YOUR INSTRUCTIONS
All that should be output is the block of lines below from the line with "Instruction: Click the chat" to the line with "Viewport: 1120px width, 652px height.", both included, exactly as written.

INFORMATION SHOWN

-- Opening Marker --

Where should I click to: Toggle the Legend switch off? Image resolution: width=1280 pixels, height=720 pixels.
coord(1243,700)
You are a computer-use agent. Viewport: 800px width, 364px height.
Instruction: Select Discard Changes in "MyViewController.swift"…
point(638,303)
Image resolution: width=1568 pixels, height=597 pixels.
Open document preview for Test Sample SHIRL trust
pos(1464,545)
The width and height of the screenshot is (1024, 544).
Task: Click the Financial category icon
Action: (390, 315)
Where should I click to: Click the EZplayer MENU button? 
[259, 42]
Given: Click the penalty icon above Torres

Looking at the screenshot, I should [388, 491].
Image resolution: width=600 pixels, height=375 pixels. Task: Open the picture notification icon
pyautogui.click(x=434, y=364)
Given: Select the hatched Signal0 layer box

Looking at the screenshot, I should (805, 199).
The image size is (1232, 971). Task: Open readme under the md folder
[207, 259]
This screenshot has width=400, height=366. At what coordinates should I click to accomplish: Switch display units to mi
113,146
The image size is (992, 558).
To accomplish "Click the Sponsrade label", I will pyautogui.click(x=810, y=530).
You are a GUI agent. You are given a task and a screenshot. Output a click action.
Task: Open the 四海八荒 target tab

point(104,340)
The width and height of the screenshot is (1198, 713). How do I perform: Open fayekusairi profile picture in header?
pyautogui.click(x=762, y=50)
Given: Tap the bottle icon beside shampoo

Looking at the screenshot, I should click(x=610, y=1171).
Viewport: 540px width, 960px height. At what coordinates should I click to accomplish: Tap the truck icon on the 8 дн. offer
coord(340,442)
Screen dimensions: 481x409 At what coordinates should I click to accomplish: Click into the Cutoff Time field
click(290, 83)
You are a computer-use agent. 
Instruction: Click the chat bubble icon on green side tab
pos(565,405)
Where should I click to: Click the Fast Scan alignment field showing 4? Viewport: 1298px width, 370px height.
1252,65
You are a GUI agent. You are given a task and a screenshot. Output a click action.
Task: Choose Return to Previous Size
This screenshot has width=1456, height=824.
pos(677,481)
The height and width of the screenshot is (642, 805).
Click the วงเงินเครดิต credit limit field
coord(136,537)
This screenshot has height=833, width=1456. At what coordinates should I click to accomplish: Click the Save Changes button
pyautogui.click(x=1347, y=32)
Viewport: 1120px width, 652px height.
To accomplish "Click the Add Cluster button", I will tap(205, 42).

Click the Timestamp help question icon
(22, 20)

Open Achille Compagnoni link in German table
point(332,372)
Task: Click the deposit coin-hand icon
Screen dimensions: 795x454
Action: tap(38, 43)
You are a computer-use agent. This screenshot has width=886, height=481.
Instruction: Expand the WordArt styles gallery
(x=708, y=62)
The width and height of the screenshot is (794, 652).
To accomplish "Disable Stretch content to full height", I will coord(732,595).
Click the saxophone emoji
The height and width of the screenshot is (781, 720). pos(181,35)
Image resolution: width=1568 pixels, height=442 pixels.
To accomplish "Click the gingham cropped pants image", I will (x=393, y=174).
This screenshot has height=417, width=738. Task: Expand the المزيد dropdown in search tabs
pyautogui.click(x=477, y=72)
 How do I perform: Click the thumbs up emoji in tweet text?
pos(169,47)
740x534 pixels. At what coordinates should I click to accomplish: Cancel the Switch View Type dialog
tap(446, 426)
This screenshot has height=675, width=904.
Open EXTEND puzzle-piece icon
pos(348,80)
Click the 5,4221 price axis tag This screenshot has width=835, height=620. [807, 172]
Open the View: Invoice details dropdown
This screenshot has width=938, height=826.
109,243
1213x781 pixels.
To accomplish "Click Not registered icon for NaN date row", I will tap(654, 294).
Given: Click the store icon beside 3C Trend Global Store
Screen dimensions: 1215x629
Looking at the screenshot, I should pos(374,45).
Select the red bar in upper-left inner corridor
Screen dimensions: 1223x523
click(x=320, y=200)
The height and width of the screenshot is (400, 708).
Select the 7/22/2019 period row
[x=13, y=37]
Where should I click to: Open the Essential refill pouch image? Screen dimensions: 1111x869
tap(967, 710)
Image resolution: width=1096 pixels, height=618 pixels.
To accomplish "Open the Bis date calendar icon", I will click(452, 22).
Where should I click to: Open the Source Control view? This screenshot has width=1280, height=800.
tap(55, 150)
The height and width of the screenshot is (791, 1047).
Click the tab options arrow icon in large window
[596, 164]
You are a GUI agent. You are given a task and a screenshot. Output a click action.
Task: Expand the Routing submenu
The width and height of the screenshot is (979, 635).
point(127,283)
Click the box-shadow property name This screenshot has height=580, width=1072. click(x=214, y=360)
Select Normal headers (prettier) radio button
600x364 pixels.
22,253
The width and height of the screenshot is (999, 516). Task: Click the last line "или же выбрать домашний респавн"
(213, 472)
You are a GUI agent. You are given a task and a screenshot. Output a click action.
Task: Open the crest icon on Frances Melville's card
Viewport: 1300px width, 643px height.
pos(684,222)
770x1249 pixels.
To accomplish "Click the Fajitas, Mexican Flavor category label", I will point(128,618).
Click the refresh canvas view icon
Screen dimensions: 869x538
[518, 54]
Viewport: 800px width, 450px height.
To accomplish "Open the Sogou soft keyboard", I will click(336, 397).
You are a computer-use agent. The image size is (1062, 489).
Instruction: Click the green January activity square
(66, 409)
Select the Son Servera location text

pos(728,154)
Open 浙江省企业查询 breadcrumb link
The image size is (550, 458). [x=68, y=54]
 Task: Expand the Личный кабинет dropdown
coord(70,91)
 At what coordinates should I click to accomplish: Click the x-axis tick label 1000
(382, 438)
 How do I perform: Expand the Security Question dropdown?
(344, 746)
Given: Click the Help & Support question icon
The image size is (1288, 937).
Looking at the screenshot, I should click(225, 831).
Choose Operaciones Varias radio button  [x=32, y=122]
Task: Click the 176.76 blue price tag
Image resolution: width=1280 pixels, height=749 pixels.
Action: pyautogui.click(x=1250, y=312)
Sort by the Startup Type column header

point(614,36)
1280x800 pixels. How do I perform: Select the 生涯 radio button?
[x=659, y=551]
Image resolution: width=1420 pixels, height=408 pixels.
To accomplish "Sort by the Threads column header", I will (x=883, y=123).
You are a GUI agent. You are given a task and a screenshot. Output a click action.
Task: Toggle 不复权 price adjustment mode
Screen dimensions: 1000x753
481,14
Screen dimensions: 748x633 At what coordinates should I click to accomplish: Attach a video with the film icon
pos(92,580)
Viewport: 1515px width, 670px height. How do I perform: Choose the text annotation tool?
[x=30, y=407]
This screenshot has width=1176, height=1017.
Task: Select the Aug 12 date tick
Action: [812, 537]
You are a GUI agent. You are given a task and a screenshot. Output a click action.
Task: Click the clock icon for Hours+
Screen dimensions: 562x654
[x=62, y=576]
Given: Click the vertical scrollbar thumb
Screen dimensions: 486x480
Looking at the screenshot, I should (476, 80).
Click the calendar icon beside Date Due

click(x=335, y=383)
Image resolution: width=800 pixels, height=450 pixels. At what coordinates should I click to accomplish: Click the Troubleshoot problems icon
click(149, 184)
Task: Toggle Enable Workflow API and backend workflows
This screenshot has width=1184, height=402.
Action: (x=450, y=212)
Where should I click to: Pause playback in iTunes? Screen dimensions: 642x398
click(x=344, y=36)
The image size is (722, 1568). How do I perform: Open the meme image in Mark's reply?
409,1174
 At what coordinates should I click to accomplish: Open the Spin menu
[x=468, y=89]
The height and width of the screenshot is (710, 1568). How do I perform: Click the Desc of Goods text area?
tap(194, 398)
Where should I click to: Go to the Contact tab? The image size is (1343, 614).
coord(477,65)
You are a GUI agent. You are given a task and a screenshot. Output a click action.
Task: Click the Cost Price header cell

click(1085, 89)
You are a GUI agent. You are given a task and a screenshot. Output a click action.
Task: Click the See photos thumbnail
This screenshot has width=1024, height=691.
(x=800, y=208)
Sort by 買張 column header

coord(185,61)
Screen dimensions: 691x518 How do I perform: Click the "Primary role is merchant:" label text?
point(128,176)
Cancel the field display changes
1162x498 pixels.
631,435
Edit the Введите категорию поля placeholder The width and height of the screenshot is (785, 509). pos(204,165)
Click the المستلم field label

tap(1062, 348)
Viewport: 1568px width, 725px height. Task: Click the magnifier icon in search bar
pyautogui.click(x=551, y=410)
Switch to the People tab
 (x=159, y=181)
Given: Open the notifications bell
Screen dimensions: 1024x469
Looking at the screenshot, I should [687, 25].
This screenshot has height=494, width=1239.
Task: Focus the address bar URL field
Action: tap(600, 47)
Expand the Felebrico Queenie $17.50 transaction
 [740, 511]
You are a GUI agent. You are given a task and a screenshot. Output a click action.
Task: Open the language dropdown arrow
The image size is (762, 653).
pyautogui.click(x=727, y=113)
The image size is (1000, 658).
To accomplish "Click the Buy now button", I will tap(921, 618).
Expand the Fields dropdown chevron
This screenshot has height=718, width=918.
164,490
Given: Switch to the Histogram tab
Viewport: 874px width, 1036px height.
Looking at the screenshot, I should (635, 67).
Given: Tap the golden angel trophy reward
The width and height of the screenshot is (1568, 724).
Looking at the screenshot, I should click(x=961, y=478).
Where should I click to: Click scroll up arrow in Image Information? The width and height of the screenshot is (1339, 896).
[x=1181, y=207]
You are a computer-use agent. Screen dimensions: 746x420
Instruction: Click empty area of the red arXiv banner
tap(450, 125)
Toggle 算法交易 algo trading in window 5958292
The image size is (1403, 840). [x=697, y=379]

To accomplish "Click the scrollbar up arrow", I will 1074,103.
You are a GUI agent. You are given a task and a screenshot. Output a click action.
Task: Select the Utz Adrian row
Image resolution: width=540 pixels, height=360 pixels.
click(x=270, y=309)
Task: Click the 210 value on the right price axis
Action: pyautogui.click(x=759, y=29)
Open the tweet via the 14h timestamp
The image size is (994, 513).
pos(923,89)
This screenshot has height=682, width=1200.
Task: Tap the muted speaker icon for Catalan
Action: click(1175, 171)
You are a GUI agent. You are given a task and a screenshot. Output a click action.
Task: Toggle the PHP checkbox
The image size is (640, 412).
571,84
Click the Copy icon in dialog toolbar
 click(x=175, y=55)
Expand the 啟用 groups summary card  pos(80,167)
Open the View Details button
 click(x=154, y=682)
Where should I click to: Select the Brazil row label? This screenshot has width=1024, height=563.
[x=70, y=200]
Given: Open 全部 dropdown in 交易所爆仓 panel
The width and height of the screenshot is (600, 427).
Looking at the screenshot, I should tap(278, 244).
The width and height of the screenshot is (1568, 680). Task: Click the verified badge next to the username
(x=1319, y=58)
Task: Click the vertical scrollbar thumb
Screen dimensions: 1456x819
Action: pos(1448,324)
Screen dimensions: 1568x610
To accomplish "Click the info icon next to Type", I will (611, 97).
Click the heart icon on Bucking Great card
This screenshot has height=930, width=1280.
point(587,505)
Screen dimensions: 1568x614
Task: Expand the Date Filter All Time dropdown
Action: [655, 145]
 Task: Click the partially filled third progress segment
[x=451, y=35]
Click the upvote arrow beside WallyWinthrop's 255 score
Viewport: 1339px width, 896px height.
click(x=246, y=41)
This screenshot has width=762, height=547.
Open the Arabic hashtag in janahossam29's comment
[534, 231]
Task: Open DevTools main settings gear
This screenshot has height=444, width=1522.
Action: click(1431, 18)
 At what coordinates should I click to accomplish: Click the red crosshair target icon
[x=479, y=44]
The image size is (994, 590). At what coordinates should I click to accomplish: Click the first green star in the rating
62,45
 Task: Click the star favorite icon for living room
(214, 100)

-- Closing Marker --

SOLVED EXERCISE
Instruction: Click the chat bubble icon on green side tab
pos(565,405)
Where should I click to: Click the Fast Scan alignment field showing 4? Viewport: 1298px width, 370px height.
1252,65
You are a GUI agent. You are given a task and a screenshot. Output a click action.
Task: Choose Return to Previous Size
This screenshot has width=1456, height=824.
pos(677,481)
The height and width of the screenshot is (642, 805).
Click the วงเงินเครดิต credit limit field
coord(136,537)
This screenshot has height=833, width=1456. At what coordinates should I click to accomplish: Click the Save Changes button
pyautogui.click(x=1347, y=32)
Viewport: 1120px width, 652px height.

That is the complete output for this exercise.